Pengalaman telah memperlihatkan bahwa, dengan penggunaan tipe superplasticizer naphthalene sulfonate atau melamine sulfonate, semen portland dengan kadar C3A dan alkali yang rendah umumnya menghasilkan campuran beton yang memperlihatkan hilangnya slump tinggi sejalan dengan waktu. Situasi ini telah berubah karena telah dilaporkan bahwa polyacrylate copolymer, sebuah generasi baru superplasticizer, tidak menyebabkan kehilangan slum yang berlebihan pada kebanyakan jenis semen portland maupun semen portland campuran.
Agregat
Pada beton normal, tipe dan jumlah agregat memainkan peranan yang penting dalam stabilitas isi beton, namun hal tersebut memiliki efek yang terbatas pada kekuatan. Pada high strength conrete, agregat masih memainkan peranan yang penting dalam stabilitas isi, namun juga memainkan peranan yang penting dalam kekuatan dan kekakuan beton. Rasio faktor air semen yang digunakan pada campuran high strength conrete menyebabkan pemadatan pada daerah matrik dan daerah transisi antarmuka. Lebih lajut, beberapa tipe agregat seperti granit dan kwarsit dapat menyebabkan retak-retak mikro pada daerah transisi karena perbedaan susut suhu dan menghalangi pengembangan kekuatan mekanis tinggi. Sehingga, perhatian yang layak harus diambil pada pemilihan agregat-agregat untuk high strength concrete. Berdasarkan hasil-hasil dari studi eksperimental, Aitcin dan Mehta merekomendasikan bahwa tipe agregat yang keras dan kuat dengan modulus elastisitas tinggi dan koefisien ekspansi panas yang kecil lebih baik digunakan untuk memproduksi campuran very high strength concrete.

■ DATA YANG DISEDIAKAN
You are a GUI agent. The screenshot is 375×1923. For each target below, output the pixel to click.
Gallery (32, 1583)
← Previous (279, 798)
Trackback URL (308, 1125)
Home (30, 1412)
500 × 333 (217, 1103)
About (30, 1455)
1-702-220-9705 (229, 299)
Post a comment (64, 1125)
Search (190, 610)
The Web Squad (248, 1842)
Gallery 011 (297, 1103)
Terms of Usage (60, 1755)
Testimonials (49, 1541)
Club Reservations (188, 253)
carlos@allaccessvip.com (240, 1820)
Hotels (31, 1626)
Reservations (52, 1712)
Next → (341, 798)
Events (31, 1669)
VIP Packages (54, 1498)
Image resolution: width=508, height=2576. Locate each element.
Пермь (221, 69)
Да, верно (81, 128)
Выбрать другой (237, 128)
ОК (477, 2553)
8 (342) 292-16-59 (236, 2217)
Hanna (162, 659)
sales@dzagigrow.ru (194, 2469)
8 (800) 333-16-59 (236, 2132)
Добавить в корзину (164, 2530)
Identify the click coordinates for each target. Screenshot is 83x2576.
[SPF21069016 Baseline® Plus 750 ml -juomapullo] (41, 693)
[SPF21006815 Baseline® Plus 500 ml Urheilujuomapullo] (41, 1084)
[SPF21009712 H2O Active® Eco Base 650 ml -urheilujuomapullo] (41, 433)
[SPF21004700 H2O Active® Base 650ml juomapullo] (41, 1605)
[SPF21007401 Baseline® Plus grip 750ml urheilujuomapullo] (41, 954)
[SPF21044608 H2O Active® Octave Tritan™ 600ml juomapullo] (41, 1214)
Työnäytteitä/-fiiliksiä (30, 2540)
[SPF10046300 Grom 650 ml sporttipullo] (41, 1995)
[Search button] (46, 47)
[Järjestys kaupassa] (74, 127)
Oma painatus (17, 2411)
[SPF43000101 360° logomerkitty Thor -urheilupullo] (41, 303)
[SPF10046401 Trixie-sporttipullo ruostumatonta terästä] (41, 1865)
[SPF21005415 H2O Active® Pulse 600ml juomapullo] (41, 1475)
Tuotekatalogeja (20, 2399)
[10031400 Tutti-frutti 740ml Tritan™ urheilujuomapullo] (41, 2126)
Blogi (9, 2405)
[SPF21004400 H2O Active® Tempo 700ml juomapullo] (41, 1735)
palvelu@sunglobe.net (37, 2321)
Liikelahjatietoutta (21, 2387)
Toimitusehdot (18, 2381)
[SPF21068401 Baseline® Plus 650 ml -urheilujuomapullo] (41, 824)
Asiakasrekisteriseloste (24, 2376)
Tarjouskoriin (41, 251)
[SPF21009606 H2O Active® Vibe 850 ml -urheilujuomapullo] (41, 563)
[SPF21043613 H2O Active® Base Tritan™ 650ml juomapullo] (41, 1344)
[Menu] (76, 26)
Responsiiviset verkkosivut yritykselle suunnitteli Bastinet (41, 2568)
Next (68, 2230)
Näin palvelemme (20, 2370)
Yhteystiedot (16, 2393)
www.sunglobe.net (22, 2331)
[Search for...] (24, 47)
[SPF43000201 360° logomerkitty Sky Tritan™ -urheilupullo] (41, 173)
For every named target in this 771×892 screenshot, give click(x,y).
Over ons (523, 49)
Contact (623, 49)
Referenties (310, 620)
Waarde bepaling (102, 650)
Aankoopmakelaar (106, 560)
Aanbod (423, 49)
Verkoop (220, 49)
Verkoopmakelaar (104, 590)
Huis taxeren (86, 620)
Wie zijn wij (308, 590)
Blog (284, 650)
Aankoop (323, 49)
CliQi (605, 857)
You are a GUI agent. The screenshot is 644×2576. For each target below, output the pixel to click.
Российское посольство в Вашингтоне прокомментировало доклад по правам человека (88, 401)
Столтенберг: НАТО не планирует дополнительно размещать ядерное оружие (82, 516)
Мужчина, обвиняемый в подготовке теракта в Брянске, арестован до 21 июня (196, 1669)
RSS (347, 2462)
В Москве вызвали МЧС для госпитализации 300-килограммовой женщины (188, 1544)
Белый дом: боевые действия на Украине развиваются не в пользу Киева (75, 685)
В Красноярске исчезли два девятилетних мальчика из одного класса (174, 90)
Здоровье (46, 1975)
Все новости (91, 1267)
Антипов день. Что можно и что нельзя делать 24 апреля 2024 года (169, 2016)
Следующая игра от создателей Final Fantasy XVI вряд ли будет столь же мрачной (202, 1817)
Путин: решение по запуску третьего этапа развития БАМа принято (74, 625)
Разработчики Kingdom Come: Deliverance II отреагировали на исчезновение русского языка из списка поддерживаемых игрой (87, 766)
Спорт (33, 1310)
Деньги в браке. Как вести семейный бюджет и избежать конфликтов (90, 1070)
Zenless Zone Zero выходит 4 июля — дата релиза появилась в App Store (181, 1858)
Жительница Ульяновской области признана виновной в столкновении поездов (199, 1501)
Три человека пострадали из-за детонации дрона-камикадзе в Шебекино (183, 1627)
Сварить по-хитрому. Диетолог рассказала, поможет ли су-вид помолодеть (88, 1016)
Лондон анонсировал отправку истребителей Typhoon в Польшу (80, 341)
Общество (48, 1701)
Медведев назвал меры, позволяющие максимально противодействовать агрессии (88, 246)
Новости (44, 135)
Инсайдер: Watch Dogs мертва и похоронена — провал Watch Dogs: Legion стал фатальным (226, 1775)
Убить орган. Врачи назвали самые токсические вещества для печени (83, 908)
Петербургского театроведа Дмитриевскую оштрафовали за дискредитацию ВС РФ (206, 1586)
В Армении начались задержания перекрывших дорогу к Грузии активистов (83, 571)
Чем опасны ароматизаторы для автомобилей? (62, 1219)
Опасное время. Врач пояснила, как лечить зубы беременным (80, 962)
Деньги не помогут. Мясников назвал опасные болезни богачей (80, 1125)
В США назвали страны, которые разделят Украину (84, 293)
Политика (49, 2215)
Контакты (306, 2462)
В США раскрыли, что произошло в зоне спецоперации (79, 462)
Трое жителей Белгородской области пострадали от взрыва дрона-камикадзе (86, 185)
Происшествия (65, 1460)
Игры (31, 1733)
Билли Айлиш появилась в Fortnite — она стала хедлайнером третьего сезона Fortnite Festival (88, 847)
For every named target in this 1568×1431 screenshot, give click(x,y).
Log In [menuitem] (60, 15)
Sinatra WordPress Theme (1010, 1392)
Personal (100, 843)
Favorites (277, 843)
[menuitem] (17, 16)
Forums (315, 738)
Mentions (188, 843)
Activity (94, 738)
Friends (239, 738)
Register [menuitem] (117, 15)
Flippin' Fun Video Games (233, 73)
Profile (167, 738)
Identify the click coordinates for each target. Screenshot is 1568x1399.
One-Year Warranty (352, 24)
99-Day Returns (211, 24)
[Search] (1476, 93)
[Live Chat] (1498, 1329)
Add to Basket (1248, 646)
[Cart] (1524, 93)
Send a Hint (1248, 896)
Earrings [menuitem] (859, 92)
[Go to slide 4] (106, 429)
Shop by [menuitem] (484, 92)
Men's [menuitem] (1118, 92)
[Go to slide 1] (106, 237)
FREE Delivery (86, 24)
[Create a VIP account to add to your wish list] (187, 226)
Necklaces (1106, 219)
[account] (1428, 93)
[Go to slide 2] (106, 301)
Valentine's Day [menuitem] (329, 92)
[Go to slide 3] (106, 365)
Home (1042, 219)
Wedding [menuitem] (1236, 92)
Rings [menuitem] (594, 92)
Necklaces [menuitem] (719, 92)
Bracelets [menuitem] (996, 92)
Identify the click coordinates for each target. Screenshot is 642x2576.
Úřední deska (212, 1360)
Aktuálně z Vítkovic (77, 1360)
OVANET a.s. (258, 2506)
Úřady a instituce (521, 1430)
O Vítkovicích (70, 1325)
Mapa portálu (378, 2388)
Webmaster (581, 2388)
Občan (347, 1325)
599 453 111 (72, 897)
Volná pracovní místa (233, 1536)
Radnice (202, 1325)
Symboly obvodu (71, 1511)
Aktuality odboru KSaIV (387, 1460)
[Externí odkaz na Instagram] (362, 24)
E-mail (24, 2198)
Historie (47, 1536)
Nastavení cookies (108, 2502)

■ PERSYARATAN
Kutiplah tanpa perubahan bagian kutipan tentang beton mutu tinggi yang diawali kata-kata berisi "Pengalaman telah memperlihatkan" dan diakhiri dengan "semen portland campuran.".

■ JAWABAN TUGAS
Pengalaman telah memperlihatkan bahwa, dengan penggunaan tipe superplasticizer naphthalene sulfonate atau melamine sulfonate, semen portland dengan kadar C3A dan alkali yang rendah umumnya menghasilkan campuran beton yang memperlihatkan hilangnya slump tinggi sejalan dengan waktu. Situasi ini telah berubah karena telah dilaporkan bahwa polyacrylate copolymer, sebuah generasi baru superplasticizer, tidak menyebabkan kehilangan slum yang berlebihan pada kebanyakan jenis semen portland maupun semen portland campuran.